Сейчас было бы самое время показать мальчику картины и, жестом Френхофера махнув на кипы холстов в углу, бросить: а, не обращай внимания, это так, ерунда, мои заблуждения. Хорошо им, которые тридцать лет кряду стоят у мольберта, а потом махнут рукой и скажут, мол, чепуха, ошибка вышла, не на что смотреть. Жест, спору нет, красивый, но до того, как его произвести, надобно тридцать лет писать. Современная жизнь этого не позволяет. Где прикажете взять эти тридцать лет? Да если бы и были они, нашлось бы на что их истратить, и вовсе не на холсты. Нашлись бы другие дела. А мальчик ждет. Что показать в мастерской? Диван с серыми простынями? Пакет презервативов? Штопор?
— Я не рисую больше.
— А что вы делаете?
— Ничего не делаю.
— Как же так? — мальчик не верил. Стоял и смотрел.
— Так удобнее. Руки ничем не заняты.
— Не понимаю.
— Если что-то серьезное придется делать, а у тебя в руках картины, — трудно будет. Бросить жалко, деть некуда. В нашей стране надо быть легким, этот аргумент самому Струеву понравился, — вместо денег носить кредитные карточки, а вместо картин делать перформансы.

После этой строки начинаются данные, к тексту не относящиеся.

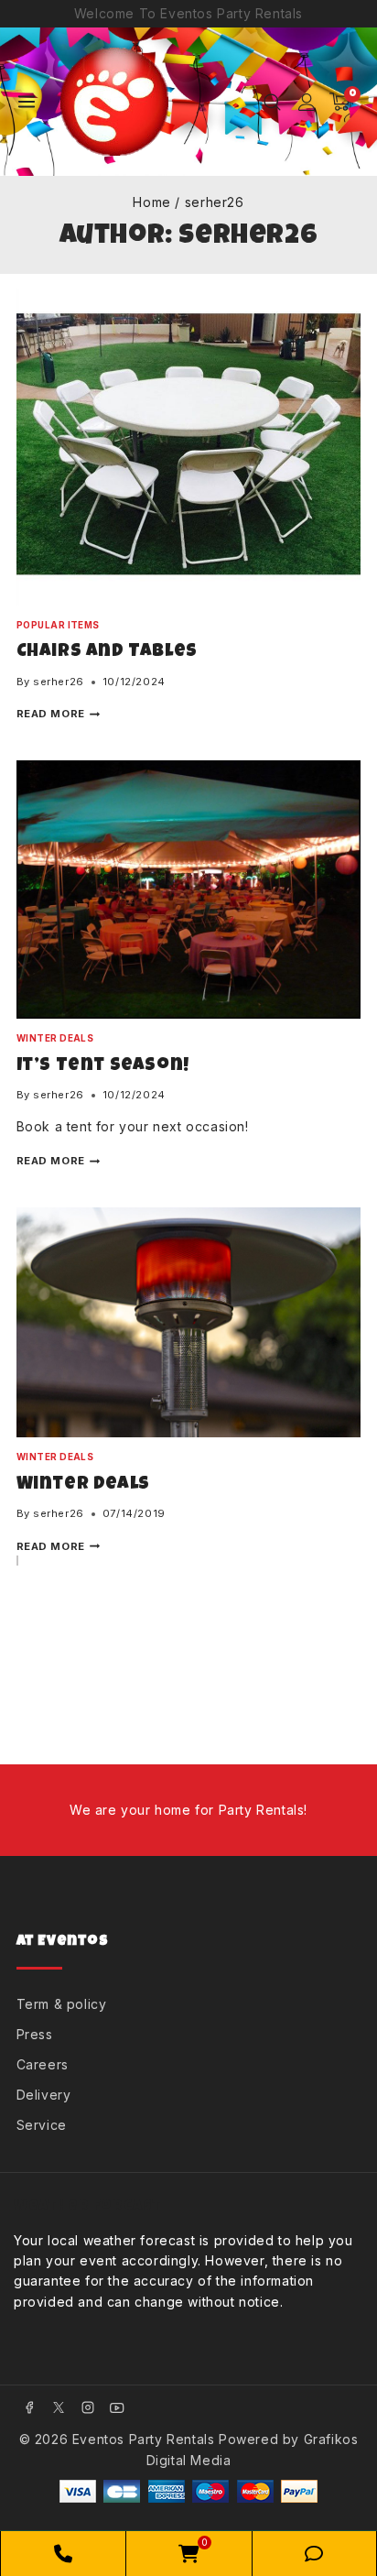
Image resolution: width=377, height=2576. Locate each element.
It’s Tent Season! (102, 1066)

Уже давно он придумал перформанс: в музеях и галереях мира вместо статуй и картин устанавливаются специальные эстетические банкоматы. Эксперты, зрители и искусствоведы получают кредитные карточки — карточки кредитуются культурным банком общества на некоторое количество убеждений и эмоций, которые может изъять из банкомата предъявитель. Карточки рознятся своей значимостью в зависимости от общественного положения и культурного статуса клиента. Вставляя карточку в банкомат, клиент музея получает выбор: возвышенная красота вкупе с прогрессивными взглядами, ординарное чувство прекрасного, прогрессивно-авангардное мироощущение, массовая культура и т. п. Например, на платиновую карточку можно потребовать красоту вкупе с мировоззрением, а на простую мастер-кард возможно получить только некий средний уровень эстетического наслаждения. Чек, вылезший из банкомата, удостоверяет, что клиент воспользовался прекрасным и духовно обогатился.
Перформанс с банкоматом и чеком — до известной степени был самоиронией. Зачем, в самом деле, ходить в музеи или рисовать, если результат не связан с этими занятиями и существует сам по себе, и нужен сразу? Так Струев всегда и поступал, не выносил долгих путей — но сокращал дистанцию по прямой. Некогда Струев был живописцем, но занятие это быстро бросил. Холсты, растворители, лаки, анатомия, перспектива — он отказался от рисования из-за многодельности процесса. Зачем тратить время на учебу — если высказаться можно и проще и короче: делая так называемые объекты. Однако и это занятие показалось ему излишне кропотливым. Он отказался от объектов ради инсталляций — это было еще проще, не надо связываться с конкретным предметом. Он стал делать инсталляции из всего, что попадалось под руку. Но минимизируя свои усилия, чтобы оставить только смысл, он перестал нуждаться и в инсталляции. Зачем строить декорации, если достаточно голой сцены. Зачем играть спектакль, если достаточно монолога? Зачем говорить, если можно промолчать? Зачем вообще заниматься искусством, если ты сам — произведение? Некоторые критики говорили, что он занялся перформансом. Струев лишь скалился в ответ.